GEMINI_PROMPT=$(mktemp)
CODEX_PROMPT=$(mktemp)
cat <<'__CONSULT_LLM_END__' >| "$GEMINI_PROMPT"
[prompt for Gemini]
__CONSULT_LLM_END__
cat <<'__CONSULT_LLM_END__' >| "$CODEX_PROMPT"
[prompt for Codex]
__CONSULT_LLM_END__
consult-llm \
--run "model=gemini,prompt-file=$GEMINI_PROMPT" \
--run "model=openai,prompt-file=$CODEX_PROMPT"
consult-llm \
--run "model=gemini,thread=$GEMINI_THREAD,prompt-file=$GEMINI_PROMPT" \
--run "model=openai,thread=$CODEX_THREAD,prompt-file=$CODEX_PROMPT"
consult-llm \
--run "model=openai,prompt-file=$PROMPT_A" \
--run "model=openai,prompt-file=$PROMPT_B"

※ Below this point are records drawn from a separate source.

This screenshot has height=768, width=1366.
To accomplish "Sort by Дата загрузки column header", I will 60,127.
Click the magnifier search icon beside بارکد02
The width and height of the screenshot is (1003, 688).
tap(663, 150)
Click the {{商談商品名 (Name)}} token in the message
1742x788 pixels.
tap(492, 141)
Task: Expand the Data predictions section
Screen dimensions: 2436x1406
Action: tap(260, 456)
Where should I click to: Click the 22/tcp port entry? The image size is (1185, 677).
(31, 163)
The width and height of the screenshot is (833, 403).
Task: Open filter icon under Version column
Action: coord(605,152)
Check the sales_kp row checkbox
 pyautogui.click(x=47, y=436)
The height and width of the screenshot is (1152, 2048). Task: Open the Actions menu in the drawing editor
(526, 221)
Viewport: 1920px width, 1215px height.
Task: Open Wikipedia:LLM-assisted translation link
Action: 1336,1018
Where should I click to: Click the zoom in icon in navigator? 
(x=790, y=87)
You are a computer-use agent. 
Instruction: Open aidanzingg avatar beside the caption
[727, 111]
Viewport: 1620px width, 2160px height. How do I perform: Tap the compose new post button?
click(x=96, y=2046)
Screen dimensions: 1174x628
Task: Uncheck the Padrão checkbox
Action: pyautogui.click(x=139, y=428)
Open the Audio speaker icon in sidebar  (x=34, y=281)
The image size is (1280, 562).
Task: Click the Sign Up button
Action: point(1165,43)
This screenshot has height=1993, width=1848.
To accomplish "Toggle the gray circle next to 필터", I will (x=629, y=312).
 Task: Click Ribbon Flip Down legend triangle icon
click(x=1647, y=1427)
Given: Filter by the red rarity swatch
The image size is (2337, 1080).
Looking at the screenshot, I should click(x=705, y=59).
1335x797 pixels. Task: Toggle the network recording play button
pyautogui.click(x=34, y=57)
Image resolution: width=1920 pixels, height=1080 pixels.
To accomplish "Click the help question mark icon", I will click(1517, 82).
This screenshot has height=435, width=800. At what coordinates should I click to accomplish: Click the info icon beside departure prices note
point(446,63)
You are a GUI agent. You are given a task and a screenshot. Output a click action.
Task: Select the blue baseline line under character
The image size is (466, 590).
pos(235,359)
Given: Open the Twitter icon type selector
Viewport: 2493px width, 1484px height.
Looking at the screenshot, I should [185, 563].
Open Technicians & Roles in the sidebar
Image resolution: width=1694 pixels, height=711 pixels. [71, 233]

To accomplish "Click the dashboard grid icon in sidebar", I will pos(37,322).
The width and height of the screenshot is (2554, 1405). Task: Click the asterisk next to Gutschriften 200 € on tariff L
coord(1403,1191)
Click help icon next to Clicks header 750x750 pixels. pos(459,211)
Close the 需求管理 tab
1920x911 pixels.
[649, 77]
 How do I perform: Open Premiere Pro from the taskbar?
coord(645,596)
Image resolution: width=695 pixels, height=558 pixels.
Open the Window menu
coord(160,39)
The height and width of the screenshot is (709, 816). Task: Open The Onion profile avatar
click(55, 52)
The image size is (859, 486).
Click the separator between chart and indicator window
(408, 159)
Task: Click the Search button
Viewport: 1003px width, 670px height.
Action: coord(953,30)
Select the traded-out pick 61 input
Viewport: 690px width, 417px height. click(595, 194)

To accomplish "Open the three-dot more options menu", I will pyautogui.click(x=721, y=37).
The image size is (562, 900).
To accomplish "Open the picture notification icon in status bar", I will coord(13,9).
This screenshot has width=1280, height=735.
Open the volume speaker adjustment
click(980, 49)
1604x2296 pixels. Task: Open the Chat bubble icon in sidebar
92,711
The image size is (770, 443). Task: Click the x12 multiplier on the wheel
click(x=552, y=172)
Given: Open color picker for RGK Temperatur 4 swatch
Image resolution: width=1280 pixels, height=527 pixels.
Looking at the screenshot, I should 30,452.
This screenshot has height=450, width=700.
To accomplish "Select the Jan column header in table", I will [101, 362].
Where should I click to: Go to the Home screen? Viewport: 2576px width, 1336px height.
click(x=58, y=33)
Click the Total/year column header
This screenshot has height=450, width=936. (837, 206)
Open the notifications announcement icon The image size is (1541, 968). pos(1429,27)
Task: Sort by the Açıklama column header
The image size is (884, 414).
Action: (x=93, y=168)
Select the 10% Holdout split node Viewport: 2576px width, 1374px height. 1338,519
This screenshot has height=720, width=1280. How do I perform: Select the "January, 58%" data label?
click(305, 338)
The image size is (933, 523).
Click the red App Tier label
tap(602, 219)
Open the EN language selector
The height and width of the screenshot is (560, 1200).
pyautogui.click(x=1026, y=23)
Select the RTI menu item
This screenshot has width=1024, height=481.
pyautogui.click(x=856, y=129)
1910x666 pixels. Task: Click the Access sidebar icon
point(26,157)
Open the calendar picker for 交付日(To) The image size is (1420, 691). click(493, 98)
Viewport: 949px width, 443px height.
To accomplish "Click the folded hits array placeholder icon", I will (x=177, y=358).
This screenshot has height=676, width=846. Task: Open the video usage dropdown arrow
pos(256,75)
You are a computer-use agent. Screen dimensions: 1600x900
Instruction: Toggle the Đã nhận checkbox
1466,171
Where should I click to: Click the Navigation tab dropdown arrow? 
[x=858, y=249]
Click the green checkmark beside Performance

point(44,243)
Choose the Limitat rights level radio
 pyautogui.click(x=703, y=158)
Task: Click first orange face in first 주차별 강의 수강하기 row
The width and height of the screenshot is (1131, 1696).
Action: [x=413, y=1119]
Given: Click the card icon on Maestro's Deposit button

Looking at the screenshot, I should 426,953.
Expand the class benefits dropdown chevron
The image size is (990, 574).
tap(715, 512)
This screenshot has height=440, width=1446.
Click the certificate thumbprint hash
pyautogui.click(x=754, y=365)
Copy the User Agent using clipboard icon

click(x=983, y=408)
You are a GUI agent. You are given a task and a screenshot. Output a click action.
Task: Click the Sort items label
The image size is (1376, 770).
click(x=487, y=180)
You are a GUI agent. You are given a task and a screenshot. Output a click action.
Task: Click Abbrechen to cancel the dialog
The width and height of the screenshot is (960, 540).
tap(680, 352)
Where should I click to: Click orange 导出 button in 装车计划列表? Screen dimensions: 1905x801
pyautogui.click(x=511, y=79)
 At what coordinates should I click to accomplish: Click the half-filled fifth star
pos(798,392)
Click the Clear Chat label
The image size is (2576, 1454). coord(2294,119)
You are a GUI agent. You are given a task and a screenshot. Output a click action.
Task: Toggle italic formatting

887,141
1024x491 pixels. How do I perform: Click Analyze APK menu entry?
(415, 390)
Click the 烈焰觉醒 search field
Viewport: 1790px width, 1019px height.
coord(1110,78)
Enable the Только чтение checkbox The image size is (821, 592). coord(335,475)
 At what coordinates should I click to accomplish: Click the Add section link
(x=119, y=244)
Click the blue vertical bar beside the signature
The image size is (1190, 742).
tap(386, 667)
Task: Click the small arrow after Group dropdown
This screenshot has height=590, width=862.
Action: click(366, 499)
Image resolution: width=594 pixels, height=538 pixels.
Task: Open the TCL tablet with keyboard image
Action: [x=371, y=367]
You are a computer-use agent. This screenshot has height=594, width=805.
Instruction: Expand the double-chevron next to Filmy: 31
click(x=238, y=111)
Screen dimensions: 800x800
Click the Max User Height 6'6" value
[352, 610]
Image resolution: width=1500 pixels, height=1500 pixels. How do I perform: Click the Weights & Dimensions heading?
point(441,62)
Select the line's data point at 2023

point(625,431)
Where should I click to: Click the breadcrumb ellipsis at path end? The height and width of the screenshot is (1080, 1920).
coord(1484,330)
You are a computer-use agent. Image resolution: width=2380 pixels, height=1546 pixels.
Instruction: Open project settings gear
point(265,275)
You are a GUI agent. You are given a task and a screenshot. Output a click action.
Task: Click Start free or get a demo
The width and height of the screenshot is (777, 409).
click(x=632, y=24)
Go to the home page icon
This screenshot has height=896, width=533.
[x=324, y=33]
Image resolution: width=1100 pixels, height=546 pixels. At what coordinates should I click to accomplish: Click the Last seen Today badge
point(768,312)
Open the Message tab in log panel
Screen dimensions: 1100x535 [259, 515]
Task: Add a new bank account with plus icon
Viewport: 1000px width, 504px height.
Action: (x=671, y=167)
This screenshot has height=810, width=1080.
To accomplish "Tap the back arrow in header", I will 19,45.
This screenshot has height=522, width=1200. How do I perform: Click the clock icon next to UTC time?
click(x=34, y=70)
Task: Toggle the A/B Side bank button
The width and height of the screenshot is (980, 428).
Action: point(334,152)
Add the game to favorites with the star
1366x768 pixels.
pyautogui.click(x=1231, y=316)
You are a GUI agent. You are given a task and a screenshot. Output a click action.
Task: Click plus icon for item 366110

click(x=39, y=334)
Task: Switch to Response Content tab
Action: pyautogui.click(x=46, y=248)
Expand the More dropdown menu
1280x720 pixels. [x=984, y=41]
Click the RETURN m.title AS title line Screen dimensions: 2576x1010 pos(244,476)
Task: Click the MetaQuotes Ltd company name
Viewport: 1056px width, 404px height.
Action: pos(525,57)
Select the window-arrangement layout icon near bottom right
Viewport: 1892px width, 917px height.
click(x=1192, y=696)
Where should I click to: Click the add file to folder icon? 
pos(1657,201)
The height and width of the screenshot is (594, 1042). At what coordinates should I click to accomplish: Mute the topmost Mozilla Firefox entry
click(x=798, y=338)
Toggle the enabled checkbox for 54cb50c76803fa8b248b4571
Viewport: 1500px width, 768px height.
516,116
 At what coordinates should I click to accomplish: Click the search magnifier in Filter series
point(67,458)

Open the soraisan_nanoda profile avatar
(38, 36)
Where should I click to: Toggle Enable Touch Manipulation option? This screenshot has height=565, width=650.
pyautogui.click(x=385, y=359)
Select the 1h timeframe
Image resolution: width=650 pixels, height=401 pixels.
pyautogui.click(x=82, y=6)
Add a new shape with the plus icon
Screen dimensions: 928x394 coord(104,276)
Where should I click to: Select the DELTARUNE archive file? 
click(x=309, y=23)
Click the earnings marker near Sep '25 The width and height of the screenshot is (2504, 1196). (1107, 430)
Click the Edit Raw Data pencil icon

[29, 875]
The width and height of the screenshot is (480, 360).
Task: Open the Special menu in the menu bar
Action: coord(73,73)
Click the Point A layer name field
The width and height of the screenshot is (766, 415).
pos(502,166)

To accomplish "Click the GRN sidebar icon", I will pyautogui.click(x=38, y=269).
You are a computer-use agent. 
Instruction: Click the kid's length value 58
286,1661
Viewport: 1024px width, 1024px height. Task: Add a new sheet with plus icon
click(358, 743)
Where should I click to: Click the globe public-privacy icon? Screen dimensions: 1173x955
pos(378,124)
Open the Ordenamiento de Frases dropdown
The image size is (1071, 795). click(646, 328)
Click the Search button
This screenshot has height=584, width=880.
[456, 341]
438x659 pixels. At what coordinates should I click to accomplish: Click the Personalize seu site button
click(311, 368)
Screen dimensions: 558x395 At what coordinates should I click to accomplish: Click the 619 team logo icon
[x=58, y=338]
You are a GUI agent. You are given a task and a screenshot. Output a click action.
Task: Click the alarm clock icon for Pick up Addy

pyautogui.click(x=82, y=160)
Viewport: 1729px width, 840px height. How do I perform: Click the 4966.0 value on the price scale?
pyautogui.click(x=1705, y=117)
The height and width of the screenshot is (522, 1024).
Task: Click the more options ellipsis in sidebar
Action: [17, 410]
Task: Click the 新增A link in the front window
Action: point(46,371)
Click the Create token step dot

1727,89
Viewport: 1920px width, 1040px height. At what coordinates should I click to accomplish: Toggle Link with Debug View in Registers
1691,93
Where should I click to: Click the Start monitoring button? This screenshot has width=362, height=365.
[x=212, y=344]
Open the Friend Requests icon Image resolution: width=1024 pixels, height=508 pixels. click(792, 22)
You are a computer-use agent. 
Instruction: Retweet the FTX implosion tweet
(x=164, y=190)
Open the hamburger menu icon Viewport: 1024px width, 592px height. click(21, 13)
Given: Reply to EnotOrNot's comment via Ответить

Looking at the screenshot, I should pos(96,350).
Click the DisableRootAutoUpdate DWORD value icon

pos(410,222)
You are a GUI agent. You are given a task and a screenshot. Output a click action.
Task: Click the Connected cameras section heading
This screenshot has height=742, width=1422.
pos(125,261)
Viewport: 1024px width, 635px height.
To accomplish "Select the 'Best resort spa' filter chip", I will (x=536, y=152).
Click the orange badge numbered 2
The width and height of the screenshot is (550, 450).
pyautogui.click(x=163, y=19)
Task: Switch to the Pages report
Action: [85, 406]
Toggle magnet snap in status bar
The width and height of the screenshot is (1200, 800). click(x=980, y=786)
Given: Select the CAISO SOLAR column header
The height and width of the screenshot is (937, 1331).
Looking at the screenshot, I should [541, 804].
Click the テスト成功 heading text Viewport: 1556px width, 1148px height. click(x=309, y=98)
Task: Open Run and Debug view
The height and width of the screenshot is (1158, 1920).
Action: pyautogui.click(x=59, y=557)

Each --run value accepts model=<selector-or-id>, prompt-file=<path>, and optionally thread=<id>. Use mktemp for temporary prompt files and always use __CONSULT_LLM_END__ as the heredoc terminator. Use >| to overwrite temp files in zsh (avoids noclobber errors).
Constraints: max 5 total runs, cannot combine with -m/-t/--prompt-file/--web, duplicate resolved models are allowed, duplicate explicit thread=<id> values are rejected, thread=group_* is rejected because --run uses per-run thread IDs, shared -f and --diff-* context applies to every run, prompt-file paths with commas are unsupported.
Output is the same group format as multi-model -m calls. Extract per-run thread IDs from each section header for subsequent --run thread=... turns.